Storytelling may be the ‘next big thing’ in pricing strategy, if you believe  Ty Montague, author of the new book, True Story: How to Combine Story and Action to Transform Your Business.

Last month, Montague penned “If You Want to Raise Prices, Tell a Better Story” on the HBR Network. Montague suggests “the power of story to affect pricing still remains unknown, or at least it’s vastly under-utilized.” He retells a story from New York Times Magazine columnist Rob Walker’s 2006 business book, Buying In: The Secret Dialogue Between What We Buy and Who We Are:

a can opener is a can opener until it is a can opener designed by Michael Graves and a part of the permanent collection of the Museum of Modern Art. A shoe is a shoe is a shoe until it is a pair of TOMS. … Suddenly, these objects are a part of an inspiring narrative — one that I can use to reveal something meaningful about myself to others. That’s something I am willing to pay for.

Montague concludes that “an authentic, meaning-rich story becomes the most important ingredient to drive a company’s margins up.” (To read the full blog: BLOG POST)

For the legal industry, Montague raises two significant aspects of pricing that, as-of-yet, are little discussed: branding and willingness-to-pay.

Branding. Law firm’s marketing departments embraced branding nearly twenty years ago…as a marketing communications strategy. What has been missing over the decades is the role branding plays in pricing strategy. Successful branding helps prospects 1) understand what the firm’s benefits are and how they create value, and 2) desire the firm’s services over the competition. Branding is a broad, “one-to-many” strategy–ideally based on differentiation–that raises prospects’ awareness and knowledge of a law firm.

Willingness-to-Pay. Harvard Business School’s strategy master, Michael Porter, wrote almost thirty years ago: “Value is what buyers are willing to pay.” WTP is an economic concept that, qualitatively, measures a buyer’s motivation to purchase and, quantitatively, measures a buyer’s maximum purchase price. In both cases, the buyer’s measurement correlates directly to his/her perception of value, which is directly influenced by branding and value propositions.

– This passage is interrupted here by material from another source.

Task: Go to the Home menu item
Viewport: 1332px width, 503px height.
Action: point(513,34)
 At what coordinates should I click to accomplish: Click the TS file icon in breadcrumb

Value Propositions. A third factor, not mentioned by Montague, is the key role value propositions play in professional services sales. By creating a powerful story (or several) about your firm, you inevitably create value propositions — statements of benefits a client receives from your services. Value propositions are targeted, “one-to-one” messages based on the firm’s differentiation that are delivered by attorneys directly to individuals buyers.

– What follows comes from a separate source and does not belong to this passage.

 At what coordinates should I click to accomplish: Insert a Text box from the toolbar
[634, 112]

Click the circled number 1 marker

I believe storytelling is a critical tool for price communication. The idea is not new to business, however. Annette Simmons (The Story Factor: Secrets of Influence from the Art of Storytelling and Whoever Tells the Best Story Wins) and Steve Denning (The Leader’s Guide to Storytelling) were the first to offer books on business storytelling more than a decade ago. Shortly thereafter, my favorite business author, Patrick Lencioni (WWW.THETABLEGROUP.COM), began publishing his series of best-selling business books, each one written as a fable.

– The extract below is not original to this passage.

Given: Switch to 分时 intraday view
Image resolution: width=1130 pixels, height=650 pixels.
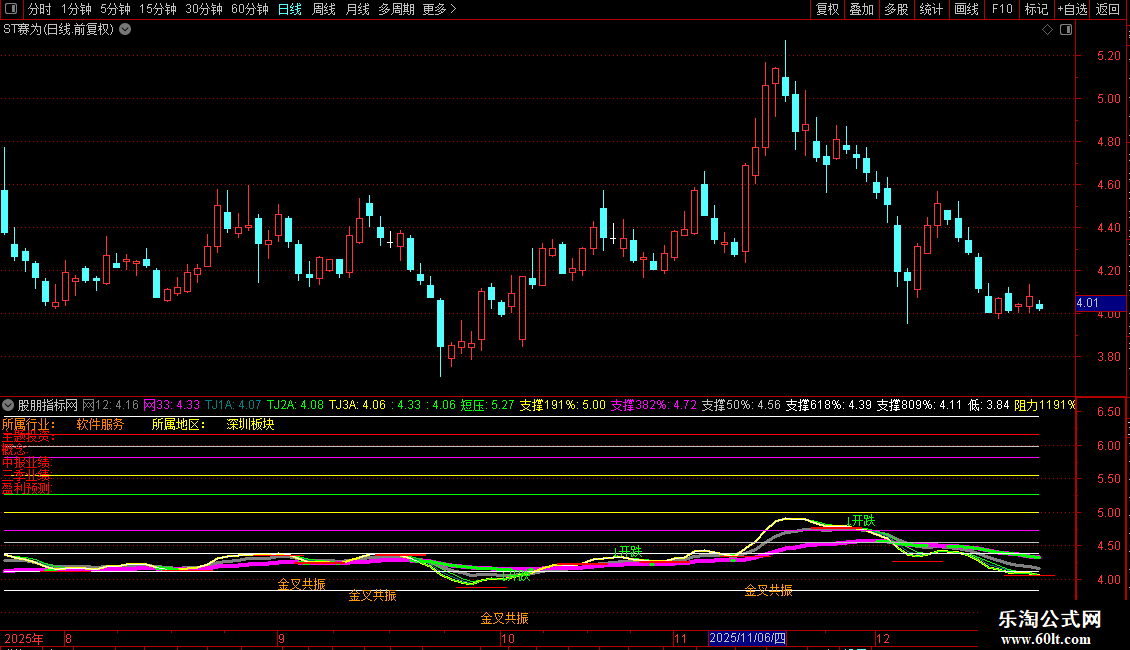Looking at the screenshot, I should [39, 9].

In addition, the HBR Network has published several storytelling-related blog posts. Here are a few:

  • A Data Scientist’s Real Job: Storytelling – BLOG POST
  • Structure Your Presentation Like a Story – BLOG POST
  • The Art of Purposeful Storytelling – BLOG POST

Storytelling is by no means universally accepted, but its core purpose — to resonate with an audience regarding benefits and value — certainly ties into a law firm’s promotion strategy. Perhaps it’s time for storytelling to tie into a law firm’s pricing strategy…which begs the question: Does your firm have a pricing strategy?